## SUPPLIED MATERIAL
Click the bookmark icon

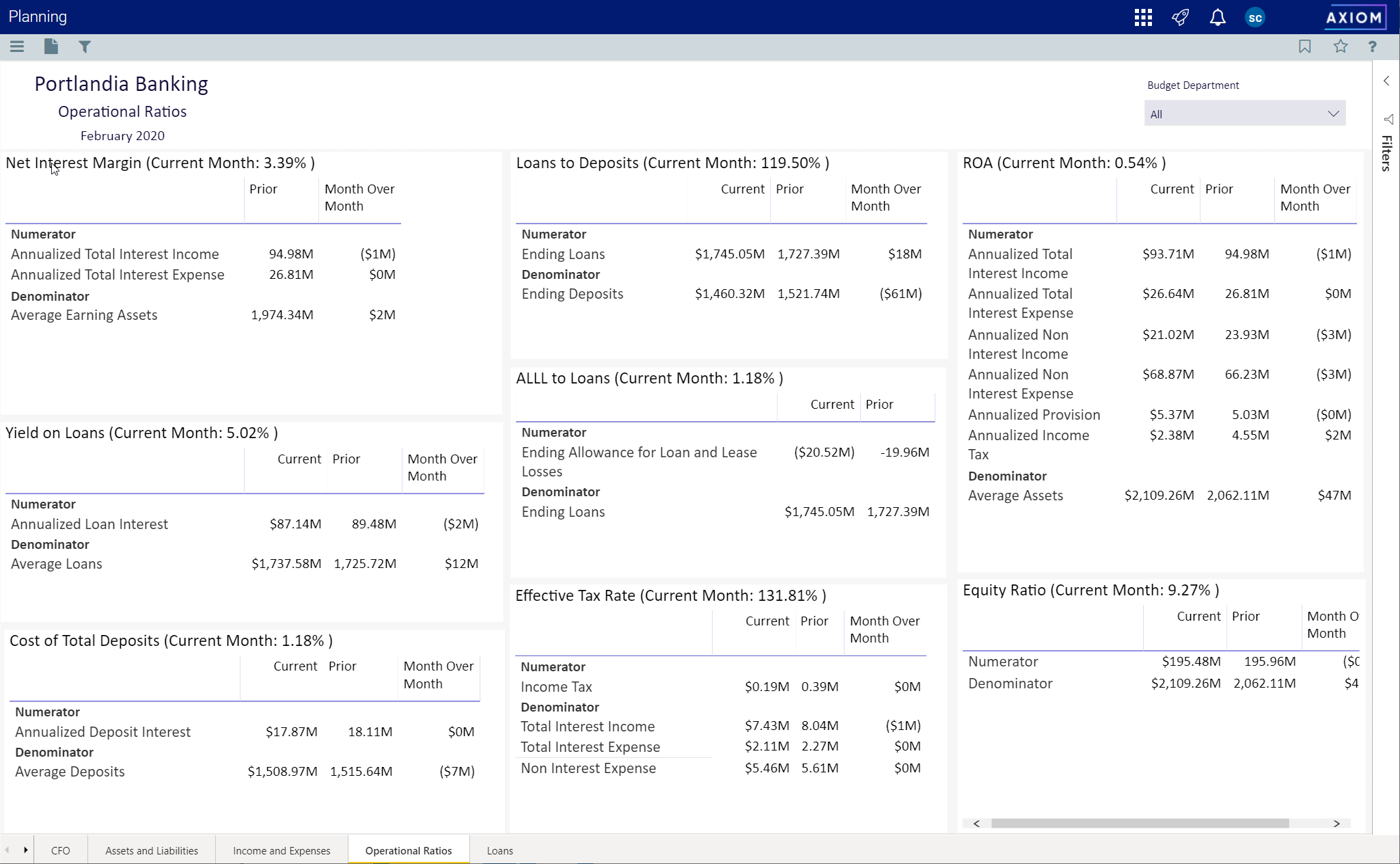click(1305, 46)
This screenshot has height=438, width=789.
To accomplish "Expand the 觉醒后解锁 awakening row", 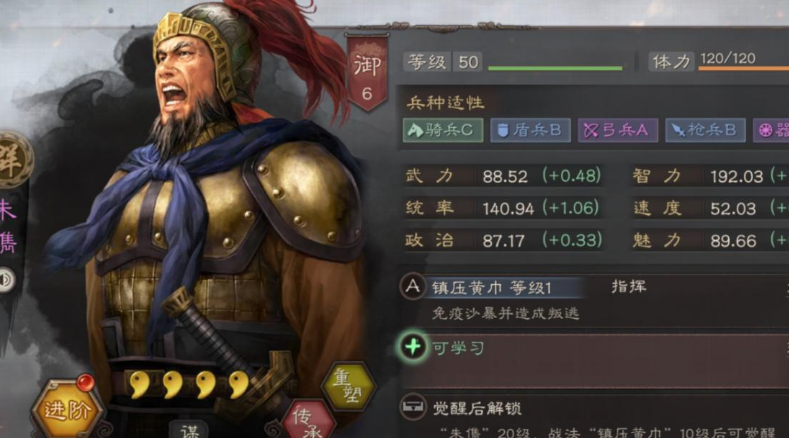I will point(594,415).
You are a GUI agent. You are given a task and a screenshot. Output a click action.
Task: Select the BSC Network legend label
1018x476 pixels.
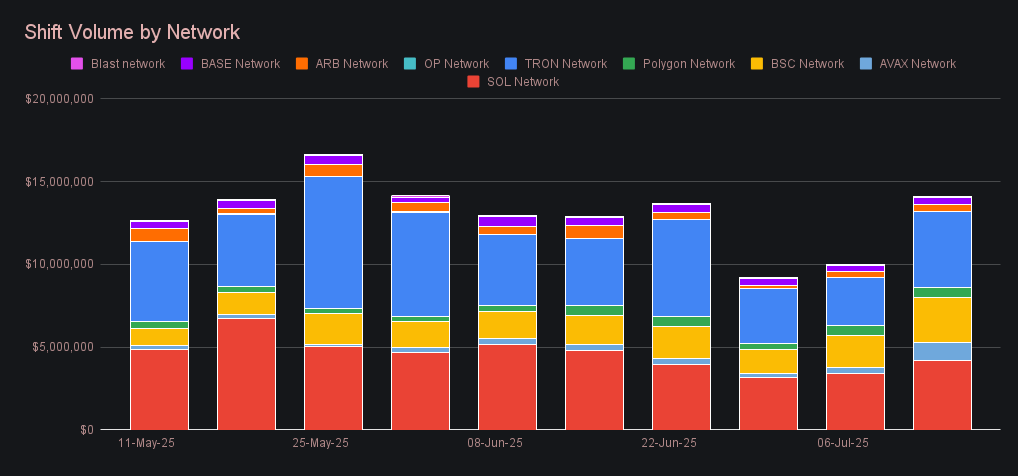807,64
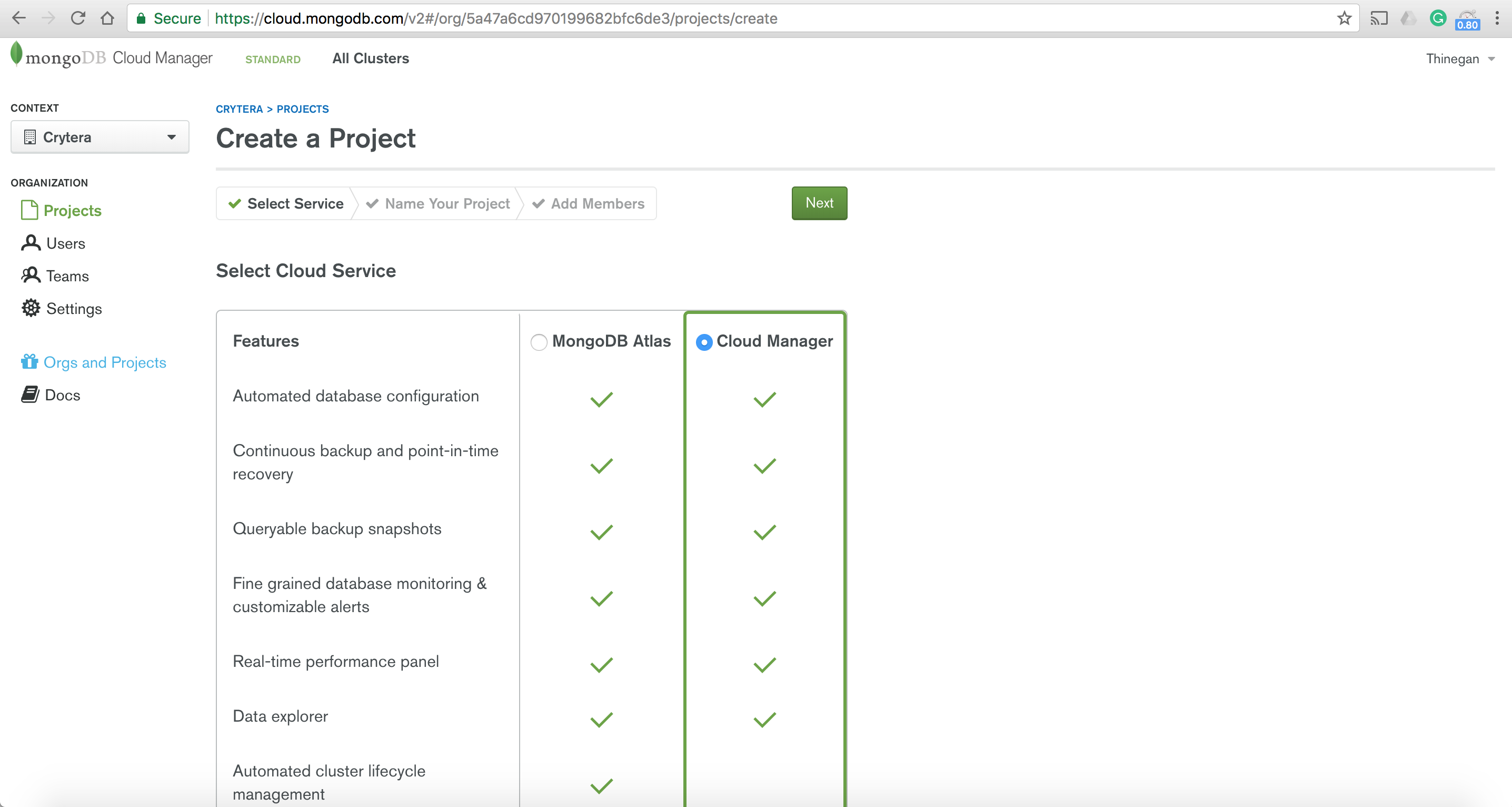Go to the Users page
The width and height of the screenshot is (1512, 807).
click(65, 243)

## REQUIRED TASK
Reproduce word for word the lines from the one containing "You are a GUI" through the end of the records, including both ends, and omit the pictures.

## ANSWER TO THE TASK
You are a GUI agent. You are given a task and a screenshot. Output a click action.
Task: Select the BSC Network legend label
1018x476 pixels.
807,64
Go to the Users page
The width and height of the screenshot is (1512, 807).
click(65, 243)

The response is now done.